Tonight the sky will darken and no moon will appear. We call it the new moon - another paradox.
The moon is new when it cannot be seen and old when it is fully visible. Summer comes when the days begin to shorten and the earth turns another face toward the sun.

I think it is possible that astrologers, like the writers of scripture, were trying to give humanity the benefit of their observations of metaphor as they resonate throughout our own little lives. The moon becomes new when it is unknown, dimmed, least present. The warmth of the sun floods our part of the earth in its wake. When these things are most focused on us, we feel their effects the least.

Seems to be the way with economics as well. Here we are, in the depths of an economic crisis and it is at this point that things begin to flutter back to life. However, so far all we see is damage just as all we saw was abundance when our resources were being plundered.

We make images of the things that have passed away in the form of poems or pictures, understanding them better in their absence than we did when they were here.

Is this why the philosopher said we cannot understand if we have been happy until our lives are over? Maybe it's why happiness is so hard to grasp even when we are in the midst of it.

I spend too much time looking out the window. Sometimes I am "working" when I do it - formulating thoughts, working out things I am writing at the time, but just as often I am waiting for some promised moment of happiness to arrive or watching the sunset and thinking about life or noticing the moon. These are, however, the moments I use to anchor myself when people around me, many of whom have not looked up or out for weeks at a time, are whirling, ever deeper into self-constructed disaster scenarios.

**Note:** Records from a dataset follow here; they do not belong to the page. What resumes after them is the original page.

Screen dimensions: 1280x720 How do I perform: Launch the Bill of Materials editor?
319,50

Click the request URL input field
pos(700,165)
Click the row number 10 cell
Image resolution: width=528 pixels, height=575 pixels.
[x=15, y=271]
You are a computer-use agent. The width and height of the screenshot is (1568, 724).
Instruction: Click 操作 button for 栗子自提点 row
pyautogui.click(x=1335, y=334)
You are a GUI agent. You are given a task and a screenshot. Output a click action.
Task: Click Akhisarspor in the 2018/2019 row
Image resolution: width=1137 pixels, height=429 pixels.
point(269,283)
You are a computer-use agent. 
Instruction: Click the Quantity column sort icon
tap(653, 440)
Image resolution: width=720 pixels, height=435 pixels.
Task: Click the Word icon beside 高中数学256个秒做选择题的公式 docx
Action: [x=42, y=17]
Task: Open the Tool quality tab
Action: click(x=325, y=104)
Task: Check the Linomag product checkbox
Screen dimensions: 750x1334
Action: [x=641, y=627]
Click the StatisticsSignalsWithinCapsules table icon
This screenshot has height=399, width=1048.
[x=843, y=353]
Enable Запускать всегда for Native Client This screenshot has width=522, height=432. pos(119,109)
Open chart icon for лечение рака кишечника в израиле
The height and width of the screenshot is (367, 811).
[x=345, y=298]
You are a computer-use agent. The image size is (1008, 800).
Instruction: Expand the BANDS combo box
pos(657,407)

In that way, the light of those sunsets, those moonlit landscapes, illuminates and sustains rational thought in otherwise irrational moments. When the thing itself has passed away it lives within us in newer, stronger, more readily apparent ways.

Welcome moon. You have your home in me. And although I will look for your silver face in my window and wish to see more of you, I will also try to remember you are most present when away.

We know through memory, reflection
we read by moonlight
the glimmer within.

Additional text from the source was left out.